As you can see all this is nothing but inventive. But why do audit firms not choose a recognised measure of profit, for instance, profit before taxation, EBIT or EBITDA? To emphasise their independence, to show their originality in auditing or simply as they all state somewhere in their audit reports: by applying their “professional judgement”?


So what is the percentage that auditors choose as their materiality amount? The favourite is 5% and percentages close: 4.8%, 4.7% or 4.6%, for six out of the eight companies. KPMG do own up to having an internal guideline for fixing a maximum materiality limit in their Unilever audit report:

“When using a benchmark of Group profit before taxation to determine overall materiality, KPMG’s approach for public interest entities considers a guideline range of up to 5% of the measure.”

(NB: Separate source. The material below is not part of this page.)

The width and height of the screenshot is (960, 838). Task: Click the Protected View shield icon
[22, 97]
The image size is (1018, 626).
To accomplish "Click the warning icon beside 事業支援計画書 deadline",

 And this seems to be followed by the others much of the time. There are two exceptions with low percentage choices: 2% in Vodafone and 3.7% in GlaxoSmithKline. Ernst &Young go wild with only 2% in Vodafone and justify and explain nothing. I guess they felt worried by 5% which would have meant a very high limit of €725 million and little audit work to carry out. But they go back to the norm of 5% in their Associated British Foods audit report.

Only Pricewaterhouse Cooper consistently choose 5%, but with different profit bases. KPMG do not believe in rounding up to 5%, they consider 4.8% and 4.7% to be more accurate.

I then had a look at the absolute materiality limits to see if there was a trend, but sadly I found nothing to muse about.

Finally, this rather bland statement from Deloitte in their GlaxoSmithKline audit report made me smile:

“Given the importance of the above metrics used by investors and other readers of the financial statements, we concluded `Statutory profit before tax` to be the primary benchmark.”

They claim that ‘statutory profit’ is a recognised and important metric used by investors and readers of financial statements. However it only comes up in their audit report. In the other annual reports there are statutory tax rates, statutory allowances, statutory deadlines, even a statutory audit fee, of course statutory auditors and many other statutory items, but never statutory profit. How important does that make it as a primary benchmark?

[1] From a list of the 50 largest UK based companies, I chose two companies audited by the four large audit firms Pricewaterhouse Coopers, Deloitte, Ernst &Young and KPMG from the 2022 annual reports of the companies named above.

[2] “Profit before tax after adding back intangible asset impairment charges (Note 10), fair value movements and discount unwind on contingent consideration (Note 20), the discount unwind on the Acerta Pharma share purchase liability (Note 3), material legal settlements (Note 21) the unwind of the fair value adjustment to Alexion inventories (Note 2) and restructuring charges relating to the Post Alexion Acquisition Group Review (Note 2).”